▶ [TEXT SECTION]:

Secondly, constitutional thinking is to be guided not by the state’s interest, or the military or political elite’s interest, or the lawyers’ interest but the ‘will of the people’. Thus, a people-centric constitutional interpretation, emphasising ‘people’s interest’ should be adopted to interpret constitutional and legal provisions.

Thirdly, there is no supremacy of the parliamentary or political elites but of the Constitution of 1973. Thus, the judiciary has a legitimate right to intervene in political matters in order to rectify constitutional violations.

Fourthly, if the Constitution is a document containing the political, economic and social rights of the people and if the constitutional judicial job is to look after the will/welfare of the people and if there is violation or non-enforcement of such constitutional rights, then the judiciary must intervene. Therefore, the neat distinctions between the law on the one hand and the political, economic and social spheres on the other hand disappear, leading to the uselessness of the traditional notion of the separation of power thesis.

Institutional/macro interventions: Shifting the role of the Supreme Court from individual, or micro dispute adjudication, justice and later Chief Justice Khawaja made four key interventions. Firstly, “can constitutional legitimacy flow from the force of arms or as is more graphically put at times — from the barrel of a gun?”, was his first salvo as justice against the powerful military elite. Military accountability became the cornerstone of his Supreme Court career whether it was Musharraf’s treason case or the vested economic interest of the military exemplified by the Makro Habib store case involving the conversion of a playground, or the DHA case involving Lahore’s alleged land grab.

Secondly, reforming state, or autonomous, institutions, through judicial interventions into governance of institutions such as the SECP, Ogra, NAB, PTA, the federal bureaucracy and Pemra.

Thirdly, reforming politics and democracy through judicial rectifications, eg dual nationality case, striking down constitutional amendments, striking down contempt laws which protected a sitting prime minister, limiting the role of parliament in judicial appointments.

▶ [TASKS FOR THIS EXERCISE]:
a: In the passage on the Supreme Court's constitutional interventions, which case involved converting a playground?
b: Continue the passage on the Supreme Court's constitutional interventions from its last sentence.

▶ [SOURCE INFORMATION]:
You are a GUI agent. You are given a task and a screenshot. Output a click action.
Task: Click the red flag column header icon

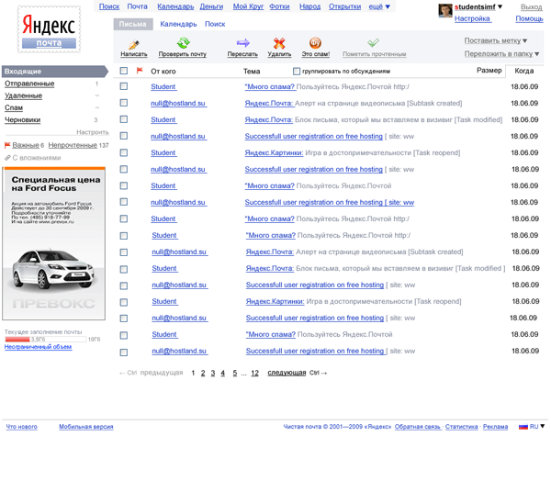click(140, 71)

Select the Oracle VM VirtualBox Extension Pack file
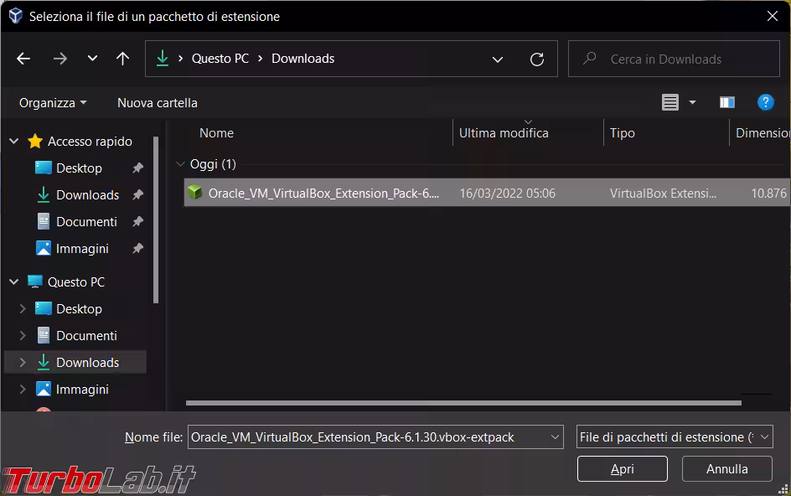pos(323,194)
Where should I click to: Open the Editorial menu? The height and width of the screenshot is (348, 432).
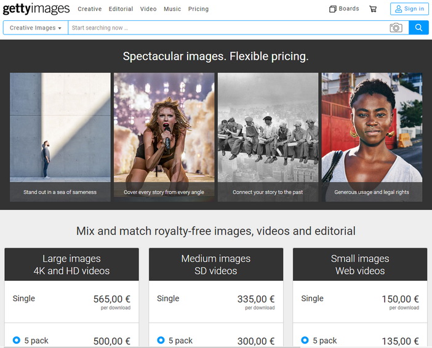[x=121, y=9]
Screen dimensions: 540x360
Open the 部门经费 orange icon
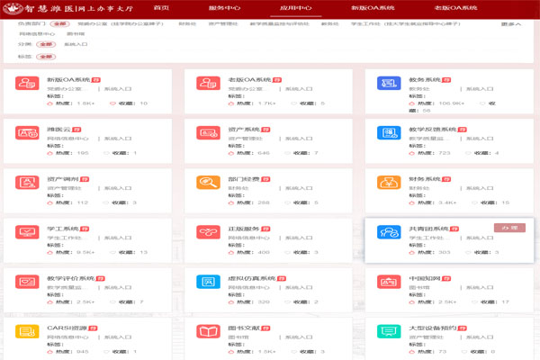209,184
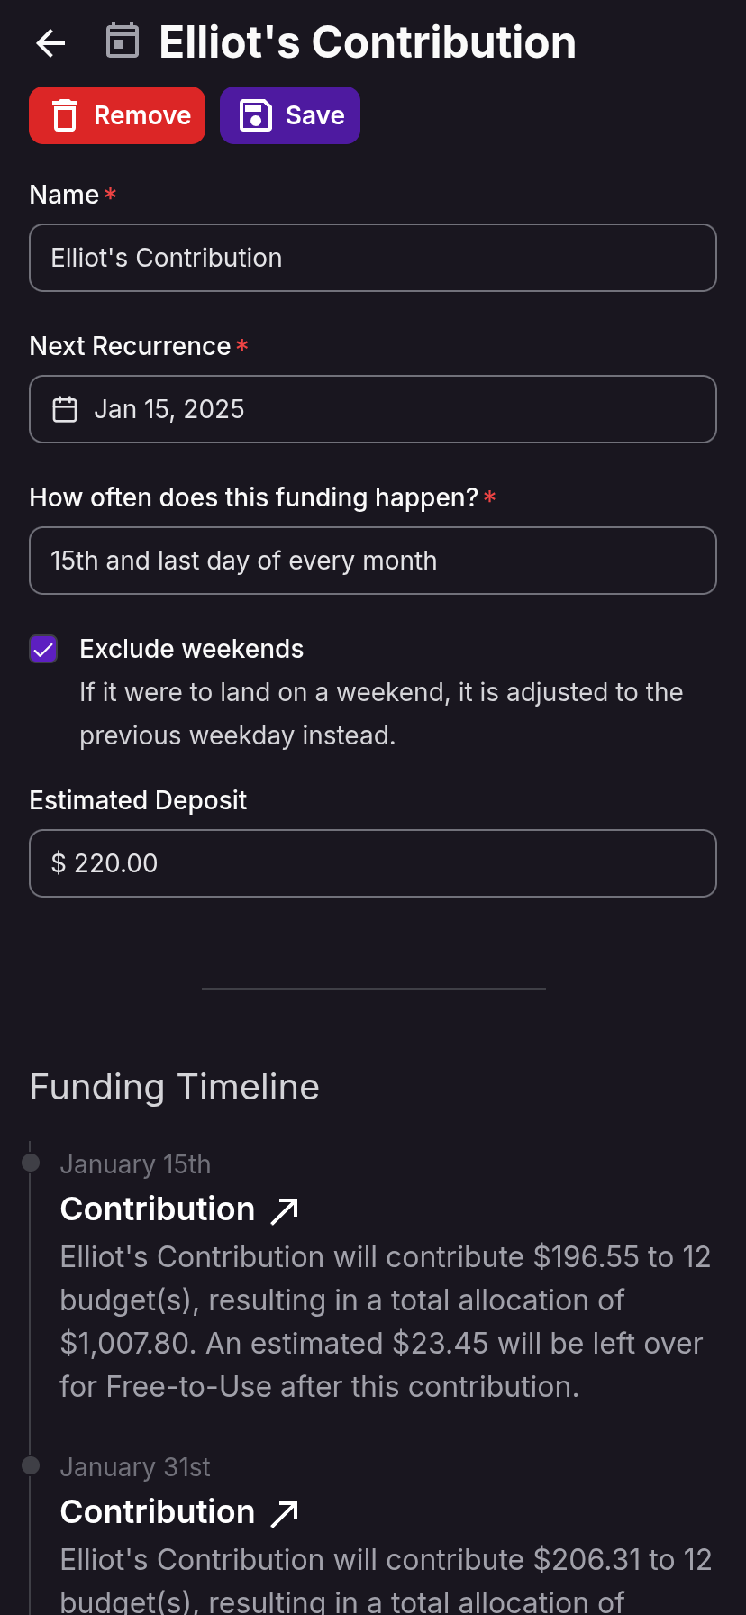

▶ [OUTPUTS FOR THE TASKS]:
a: The Makro Habib store case.

b:
Fourthly, to further the key constitutional duty of access to justice for all, he emphasised the suo motu/original jurisdiction, or the key role of the human rights cell at the Supreme Court not as the last but the first resort for the poor and powerless. He frankly recognised that in a broken-down Pakistani justice system, direct Supreme Court interventions for the poor and powerless were critical. If there is one judge, apart from former chief justice Iftikhar Chaudhry, who symbolised the key role of the Supreme Court to safeguard the right to life and liberty of the people, it is the outgoing chief justice. His contributions in the missing person’s cases are indispensable.

Critique: Briefly, three critiques need mentioning. Firstly, is the Pakistani constitutional experience really unique, or is it like that of other developing countries? Maybe, the answer to colonial judicial thinking does not lie in nativist thinking based on the authenticity myth of our ‘unique’ constitutional experience. Maybe, a good mixture of foreign and non-colonial thinking, without the ‘uniqueness myth’, is required.

Secondly, despite the valiant efforts of former chief justice Chaudhry and Chief Justice Khawaja, the rotten state of Pakistan is as rotten as ever. Maybe, the latter judge failed to recognise that the cancer is too deep and no amount of good intention or judicial will can rescue this repressive and corrupt Pakistani state which exclusively serves the interest of the civilian (including the judicial) and military elites.

Thirdly, if the judiciary has the last say on what the Constitution means then it appears that parliamentary supremacy has merely been replaced by judicial supremacy under the guise of constitutional supremacy.

But for me, the lasting impression of his Supreme Court judicial career has been his approach to the judicial role — never viewing judgeship as a mere job, never satisfied with the status quo and never fearing controversy to do the right thing. In short, it has been a truly inspiring judicial stint at the Supreme Court.

The writer is a Visiting Fellow at the London School of Economics.